Evolve a Streaming Pipeline with Confluent Cloud for Apache Flink

Confluent Cloud for Apache Flink® enables evolving streaming pipelines in place by using materialized tables, persistent objects that combine a table definition with a continuous query. In this guide, you create a materialized table with a simple query and then evolve it by adding a new column, all without recreating the table or switching output topics.

This guide uses the examples.marketplace.orders table, which is a read-only source of sample data available in every Flink environment.

This guide shows the following steps:

Prerequisites

Step 1: Create a materialized table

  1. Log in to Confluent Cloud and navigate to your Flink workspace.

  2. Create a materialized table that selects a subset of columns from the examples.marketplace.orders table.

    CREATE MATERIALIZED TABLE my_orders AS
    SELECT order_id, price
    FROM examples.marketplace.orders;
    
  3. Verify the materialized table was created by describing its schema.

    DESCRIBE my_orders;
    

    Your output should resemble:

    +----------+--------+------+-----+--------+-----------+
    |     name |   type | null | key | extras | watermark |
    +----------+--------+------+-----+--------+-----------+
    | order_id | STRING | TRUE |     |        |           |
    |    price | DOUBLE | TRUE |     |        |           |
    +----------+--------+------+-----+--------+-----------+
    
  4. Query the materialized table to verify data is flowing.

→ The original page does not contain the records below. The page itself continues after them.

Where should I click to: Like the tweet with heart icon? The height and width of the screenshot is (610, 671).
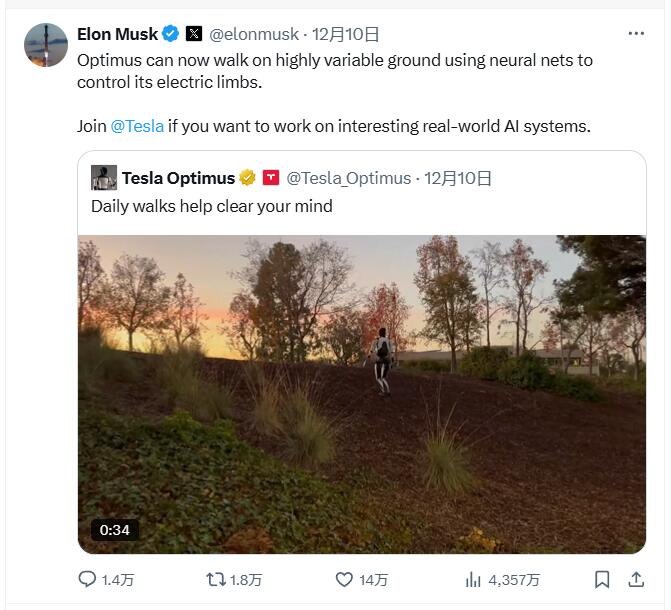[x=344, y=579]
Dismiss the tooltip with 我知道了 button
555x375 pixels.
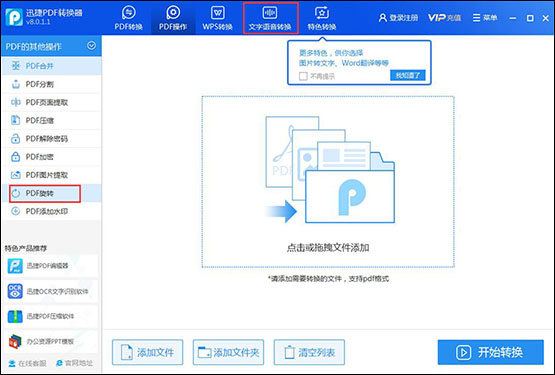tap(408, 75)
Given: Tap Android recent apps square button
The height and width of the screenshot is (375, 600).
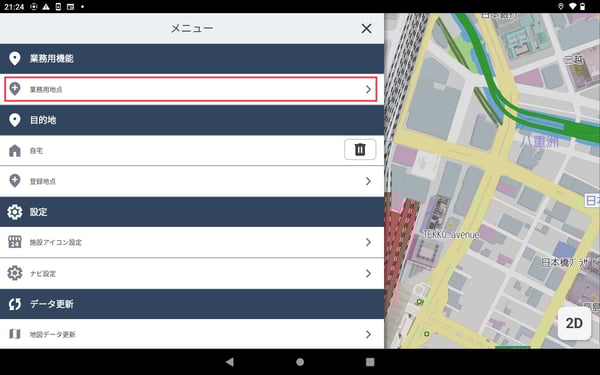Looking at the screenshot, I should [x=370, y=362].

    SELECT * FROM my_orders;
    

Step 2: Evolve by adding a column

Now, evolve the materialized table to include the customer_id column by using CREATE OR ALTER MATERIALIZED TABLE.

  1. Run the following statement to add the customer_id column.

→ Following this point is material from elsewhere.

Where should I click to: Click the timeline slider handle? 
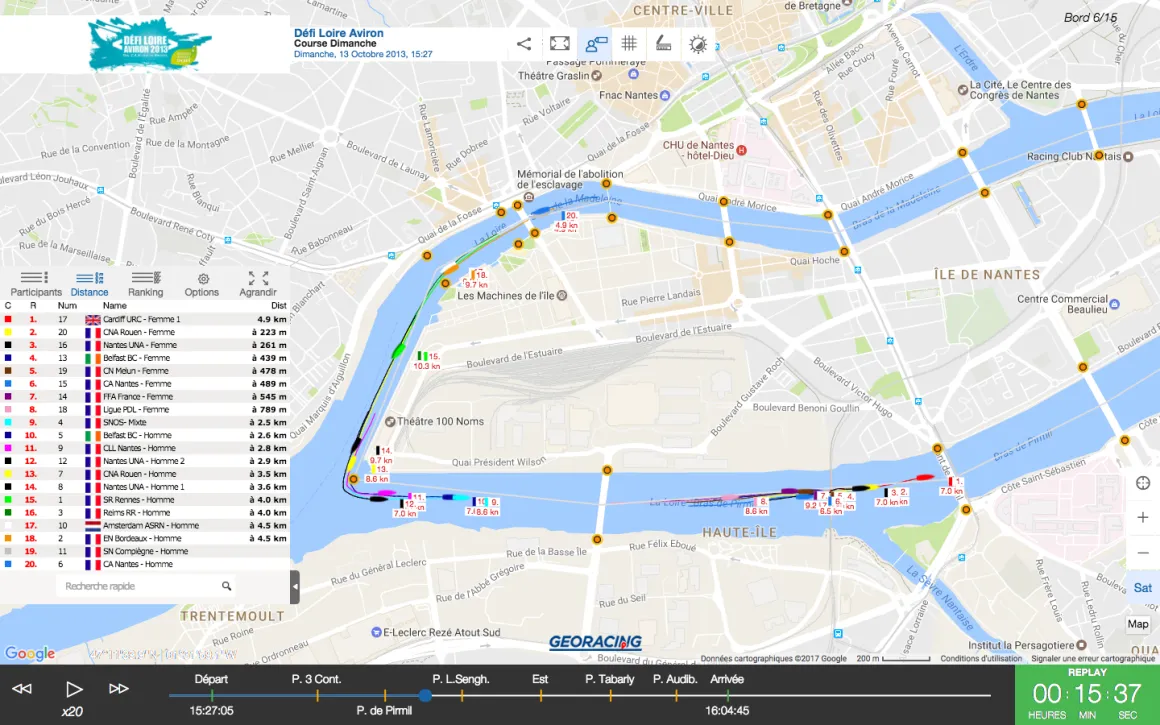tap(425, 695)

    CREATE OR ALTER MATERIALIZED TABLE my_orders AS
    SELECT order_id, customer_id, price
    FROM examples.marketplace.orders;
    

    Flink stops the previous query and starts a new one with the updated projection. Results continue to be written to the same output topic.

  2. Verify the schema has been updated.

    DESCRIBE my_orders;
    

    Your output should now include the customer_id column:

    +-------------+---------+------+-----+--------+-----------+
    |        name |    type | null | key | extras | watermark |
    +-------------+---------+------+-----+--------+-----------+
    |    order_id |  STRING | TRUE |     |        |           |
    | customer_id |     INT | TRUE |     |        |           |
    |       price |  DOUBLE | TRUE |     |        |           |
    +-------------+---------+------+-----+--------+-----------+
    
  3. Query the materialized table to verify the new column is populated.

    SELECT * FROM my_orders;
    

Step 3: (Optional) Control reprocessing with START_MODE

By default, CREATE OR ALTER uses RESUME_OR_FROM_BEGINNING, which attempts to resume from the previous job’s position. You can control reprocessing behavior explicitly with the START_MODE clause.

For example, to force a full reprocessing of all available historical data:

CREATE OR ALTER MATERIALIZED TABLE my_orders
START_MODE = FROM_BEGINNING
AS
SELECT order_id, customer_id, price
FROM examples.marketplace.orders;

For the full list of START_MODE values, refer to START_MODE.

Clean up

Remove the materialized table when you are done.

DROP MATERIALIZED TABLE IF EXISTS my_orders;